The chart on the left compares zoom range to the perspective provided by the iPhone 6s. Anything to the left of the line indicates a wider-angle than the iPhone, and anything to the right indicates a more zoomed-in (telephoto) perspective. Each step along the X-axis is either a doubling or halving of the iPhone’s perspective. As you can see, smartphones provide a wide-angle perspective, but most zoom cameras will start a little wider, and zoom in significantly further.
The second chart compares light capture with the iPhone 6s. Light capture refers to the total light-gathering ability of the camera, and is a function of the size of the image sensor and the size of the lens aperture (opening for light). Each step on the X-axis indicates a doubling or halving of the total light captured by the camera (a stop, in photography jargon). Light capture indicates the image quality potential of a camera, especially in situations with poor lighting. Notice how smartphones and cheap compacts can take great daytime images, and yet in a dimly lit bar they give you a noisy, blurry mess? That’s a result of their poor light capture ability. A camera which captures double the light will allow you to shoot at twice the shutter speed with similar levels of image noise, or at the same shutter speed with approximately half as much image noise. As you can see, many dedicated cameras capture many times more light than smartphones.

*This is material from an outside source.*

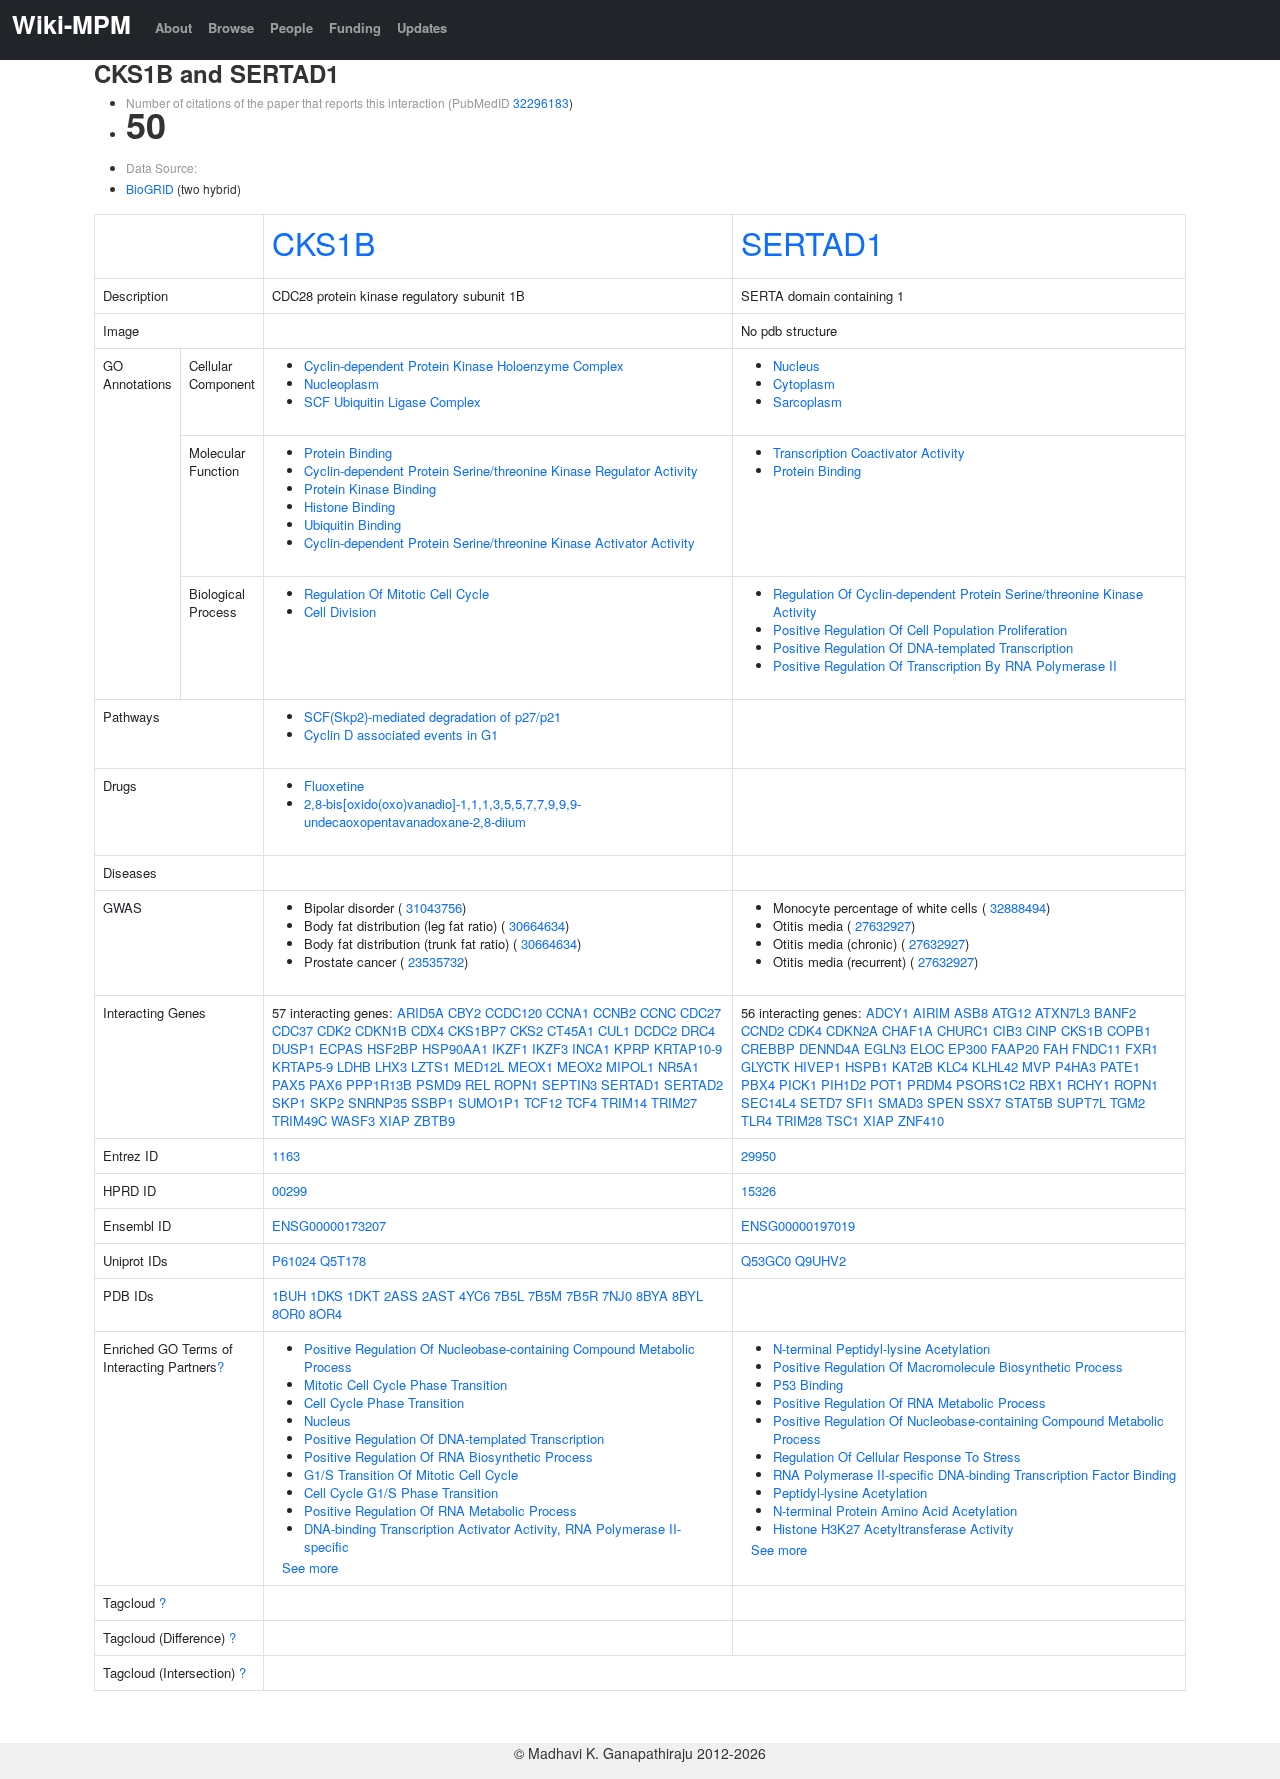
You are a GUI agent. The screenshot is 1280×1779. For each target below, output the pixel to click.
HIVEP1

As a lens zooms in it has an ever harder time capturing light. This is why the light capture chart shows ranges for most cameras. As the opposite of what you might expect, the right side of each range shows the light capture of the camera when zoomed all the way out, and the left side shows light capture when zoomed all the way in.
Finally, notice how the typical (read: cheap) pocket zoom and superzoom cameras actually capture LESS light than smartphones? This is the a result of having to cram a lot of zoom into a very small space. This is also why we don’t tend to recommend these cameras unless you need a zoom on the cheap and are willing to accept worse-than-smartphone image quality as a compromise.